> Work to do: Transcribe verbatim the stretch of records below from the line containing "Where should I click to: Click info" through the line containing "Action: tap(54, 10)", including both of those lines and nothing else.

> Items from a dataset:
====

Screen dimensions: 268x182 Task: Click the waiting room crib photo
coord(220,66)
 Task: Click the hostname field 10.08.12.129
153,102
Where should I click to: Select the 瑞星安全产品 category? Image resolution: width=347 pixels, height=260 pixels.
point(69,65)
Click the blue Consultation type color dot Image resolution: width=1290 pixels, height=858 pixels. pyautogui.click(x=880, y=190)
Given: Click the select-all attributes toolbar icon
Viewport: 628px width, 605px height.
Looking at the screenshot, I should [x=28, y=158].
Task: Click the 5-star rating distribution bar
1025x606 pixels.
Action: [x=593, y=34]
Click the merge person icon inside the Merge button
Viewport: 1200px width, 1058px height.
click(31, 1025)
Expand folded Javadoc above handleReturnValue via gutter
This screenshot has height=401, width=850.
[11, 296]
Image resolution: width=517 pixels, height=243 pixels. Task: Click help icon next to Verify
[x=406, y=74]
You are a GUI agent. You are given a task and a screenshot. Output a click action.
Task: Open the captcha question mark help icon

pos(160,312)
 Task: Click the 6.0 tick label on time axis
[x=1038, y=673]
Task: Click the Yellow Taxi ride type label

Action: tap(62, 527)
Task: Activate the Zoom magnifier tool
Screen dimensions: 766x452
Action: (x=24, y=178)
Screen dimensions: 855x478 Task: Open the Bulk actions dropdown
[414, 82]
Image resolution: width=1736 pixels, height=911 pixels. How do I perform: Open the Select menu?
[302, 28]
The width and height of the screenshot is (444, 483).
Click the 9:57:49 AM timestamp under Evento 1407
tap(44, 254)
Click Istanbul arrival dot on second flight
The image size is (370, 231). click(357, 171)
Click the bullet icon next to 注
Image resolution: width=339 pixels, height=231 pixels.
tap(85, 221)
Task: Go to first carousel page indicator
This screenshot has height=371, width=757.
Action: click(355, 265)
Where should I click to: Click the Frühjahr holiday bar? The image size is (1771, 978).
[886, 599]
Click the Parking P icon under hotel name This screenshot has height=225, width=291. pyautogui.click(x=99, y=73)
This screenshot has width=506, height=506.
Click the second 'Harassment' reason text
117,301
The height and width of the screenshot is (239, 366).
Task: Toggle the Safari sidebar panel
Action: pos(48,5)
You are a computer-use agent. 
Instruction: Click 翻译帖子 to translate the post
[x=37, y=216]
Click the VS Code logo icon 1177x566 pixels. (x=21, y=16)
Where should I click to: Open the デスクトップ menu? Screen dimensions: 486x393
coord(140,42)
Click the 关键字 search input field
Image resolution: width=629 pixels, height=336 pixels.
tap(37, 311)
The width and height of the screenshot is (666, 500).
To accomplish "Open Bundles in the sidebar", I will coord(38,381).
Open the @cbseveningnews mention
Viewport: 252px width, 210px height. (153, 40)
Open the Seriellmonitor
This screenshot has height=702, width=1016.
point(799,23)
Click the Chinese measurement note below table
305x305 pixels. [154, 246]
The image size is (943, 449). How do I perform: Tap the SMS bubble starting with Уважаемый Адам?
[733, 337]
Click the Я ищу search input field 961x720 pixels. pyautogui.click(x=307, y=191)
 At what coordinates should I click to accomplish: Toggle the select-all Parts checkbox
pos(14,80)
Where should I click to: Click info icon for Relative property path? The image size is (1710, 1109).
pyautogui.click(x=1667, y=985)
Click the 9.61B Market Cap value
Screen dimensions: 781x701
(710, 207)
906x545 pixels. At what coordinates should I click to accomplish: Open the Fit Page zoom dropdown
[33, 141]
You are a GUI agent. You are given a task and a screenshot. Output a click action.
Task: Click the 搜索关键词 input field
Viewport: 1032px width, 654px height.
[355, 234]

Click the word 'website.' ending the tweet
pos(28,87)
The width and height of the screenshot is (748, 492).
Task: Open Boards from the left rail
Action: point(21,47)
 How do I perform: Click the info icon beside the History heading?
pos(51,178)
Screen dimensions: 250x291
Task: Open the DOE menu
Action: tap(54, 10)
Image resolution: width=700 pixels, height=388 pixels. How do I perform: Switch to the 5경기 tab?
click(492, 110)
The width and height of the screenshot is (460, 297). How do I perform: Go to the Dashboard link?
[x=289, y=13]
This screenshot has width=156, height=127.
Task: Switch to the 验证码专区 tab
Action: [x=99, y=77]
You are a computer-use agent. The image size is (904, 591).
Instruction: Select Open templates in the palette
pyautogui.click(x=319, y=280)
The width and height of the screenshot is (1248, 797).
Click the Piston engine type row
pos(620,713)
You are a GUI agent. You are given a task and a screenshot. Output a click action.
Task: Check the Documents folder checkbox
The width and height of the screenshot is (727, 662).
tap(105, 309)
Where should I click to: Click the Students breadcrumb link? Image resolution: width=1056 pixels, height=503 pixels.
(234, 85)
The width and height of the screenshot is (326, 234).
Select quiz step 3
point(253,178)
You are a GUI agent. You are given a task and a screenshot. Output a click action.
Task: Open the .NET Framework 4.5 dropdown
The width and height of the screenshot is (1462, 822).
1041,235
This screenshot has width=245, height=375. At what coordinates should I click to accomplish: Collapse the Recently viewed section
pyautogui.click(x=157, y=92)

====

> Answer to the exercise:
Where should I click to: Click info icon for Relative property path? The image size is (1710, 1109).
pyautogui.click(x=1667, y=985)
Click the 9.61B Market Cap value
Screen dimensions: 781x701
(710, 207)
906x545 pixels. At what coordinates should I click to accomplish: Open the Fit Page zoom dropdown
[33, 141]
You are a GUI agent. You are given a task and a screenshot. Output a click action.
Task: Click the 搜索关键词 input field
Viewport: 1032px width, 654px height.
[355, 234]

Click the word 'website.' ending the tweet
pos(28,87)
The width and height of the screenshot is (748, 492).
Task: Open Boards from the left rail
Action: point(21,47)
 How do I perform: Click the info icon beside the History heading?
pos(51,178)
Screen dimensions: 250x291
Task: Open the DOE menu
Action: tap(54, 10)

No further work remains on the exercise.